◆ PROVIDED TEXT:
Contributors Fundamental Analysis US: Personal Income and Spending Surprise to the Upside

US: Personal Income and Spending Surprise to the Upside

Personal income was up 0.5% month-on-month (m/m) in March, a notch higher than the consensus estimate (+0.4% m/m). February growth was revised up to +0.7% m/m from +0.5% m/m reported earlier.

Strong growth in compensation of employees (+0.5% m/m) remains the biggest driver, with both private and government sector wages rising. Proprietors’ income also came in strong at 0.8% m/m. Personal income receipts on assets (+0.4% m/m) and government social benefits (0.3% m/m) were also positive, led by personal interest income and Medicare/Medicaid, respectively.

Removing the effect of price changes and taxes, real personal disposable income declined by 0.4% m/m in March, but February’s decline of 0.2% m/m was revised to a positive reading of 0.1% m/m.

Nominal personal spending rose by 1.1% m/m in March, well above the consensus estimate (+0.6% m/m). This is on the back of a much stronger February print, which was revised to +0.6% m/m vs. +0.2% m/m reported in the preliminary estimate.

  • Goods spending was up by 1.1% m/m from upwardly revised growth of 0.3% in February (originally -1.0% m/m). Higher prices of gasoline and other energy goods primed growth in non-durables (+2.5%m/m), while durables were in the red this time, dropping 1.0%m/m on the back of an upwardly revised February’s reading.

◆ PROBLEM STATEMENT: Reproduce the report on US personal income and spending word for word, everything from "Strong growth in" down to "of 0.1% m/m.". The lines that come next are separate material with no connection to the report on US personal income and spending.

◆ DATASET EXCERPT:

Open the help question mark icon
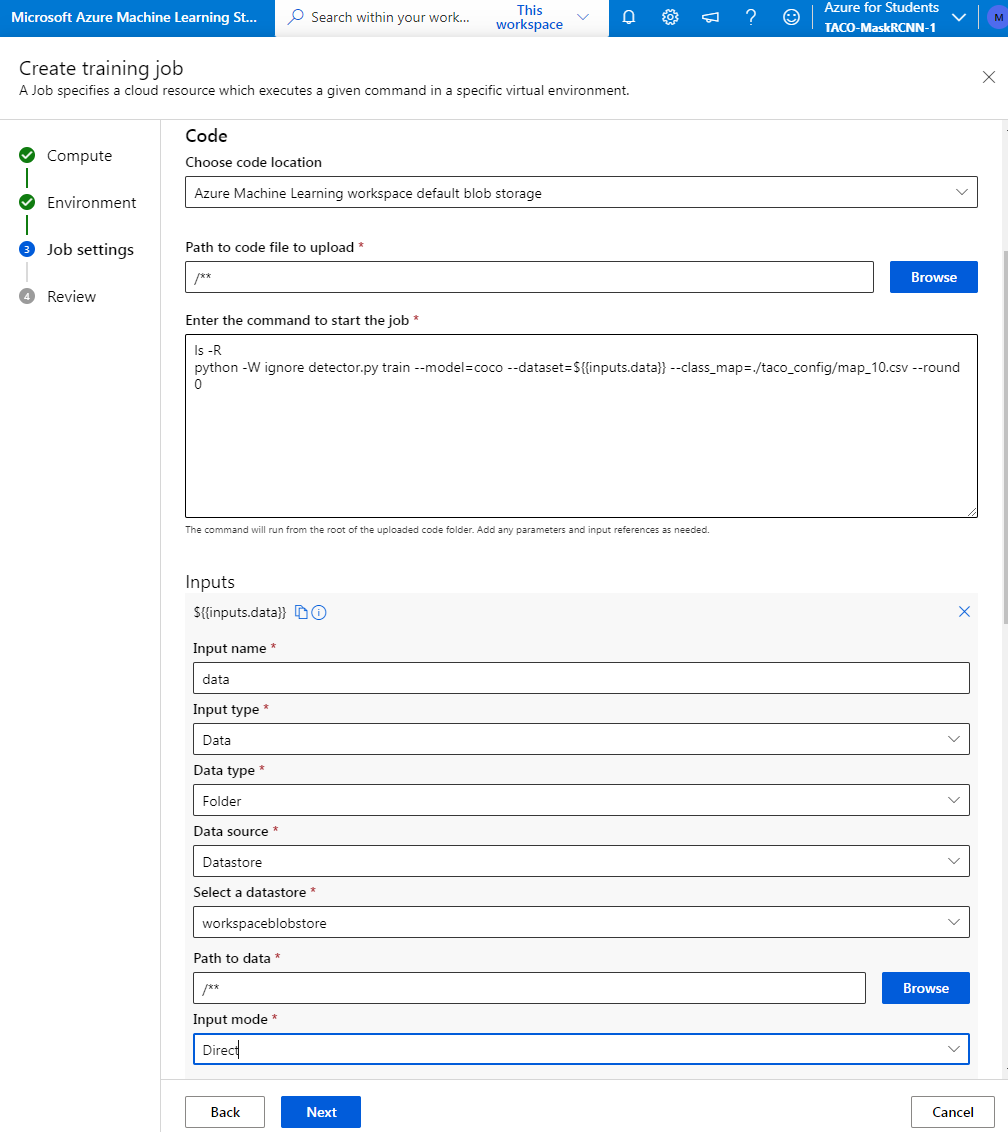The width and height of the screenshot is (1008, 1132). 751,17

◆ WRITTEN SOLUTION:
Strong growth in compensation of employees (+0.5% m/m) remains the biggest driver, with both private and government sector wages rising. Proprietors’ income also came in strong at 0.8% m/m. Personal income receipts on assets (+0.4% m/m) and government social benefits (0.3% m/m) were also positive, led by personal interest income and Medicare/Medicaid, respectively.

Removing the effect of price changes and taxes, real personal disposable income declined by 0.4% m/m in March, but February’s decline of 0.2% m/m was revised to a positive reading of 0.1% m/m.